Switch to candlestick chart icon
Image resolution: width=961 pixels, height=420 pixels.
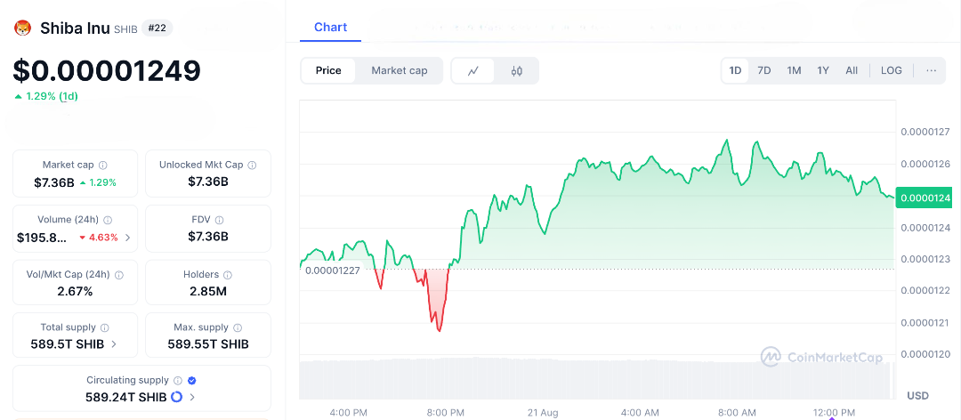[516, 71]
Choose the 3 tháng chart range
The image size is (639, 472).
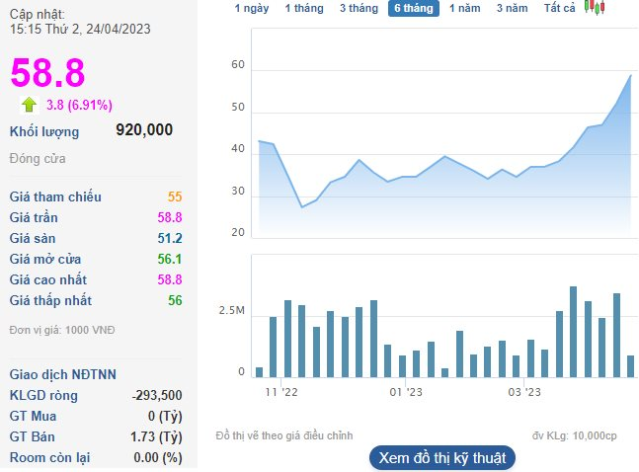click(x=359, y=8)
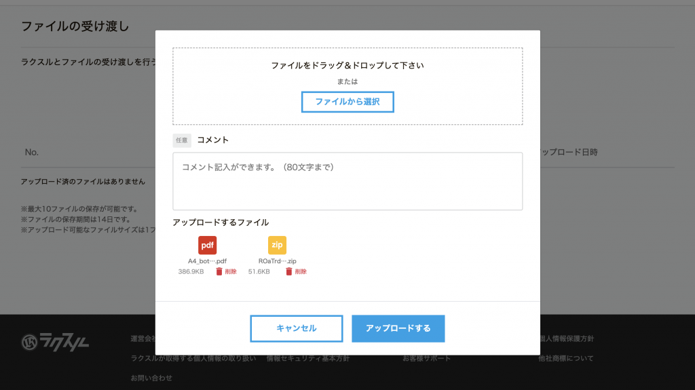Open the 情報セキュリティ基本方針 link
The width and height of the screenshot is (695, 390).
coord(307,358)
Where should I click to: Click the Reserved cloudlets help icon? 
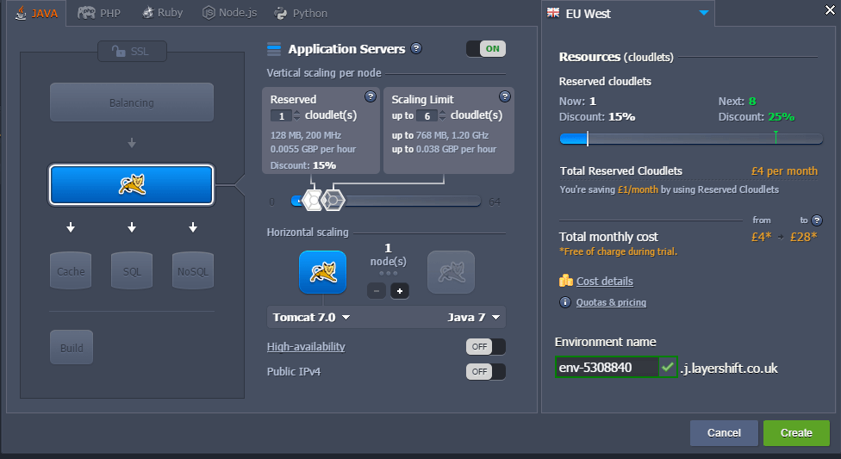371,96
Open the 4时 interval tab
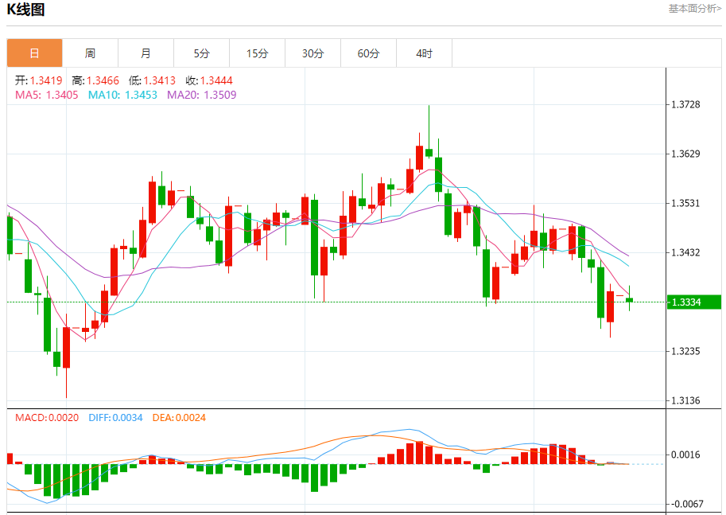This screenshot has height=515, width=726. pyautogui.click(x=424, y=53)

*TASK DETAILS:*
Go to the line that contains "Where should I" and copy exactly from there through the last line of the records above, both included. Omit pictures.

*PROBLEM SOLUTION:*
Where should I click to: Click the Reserved cloudlets help icon? 
371,96
Open the 4时 interval tab
This screenshot has height=515, width=726. pyautogui.click(x=424, y=53)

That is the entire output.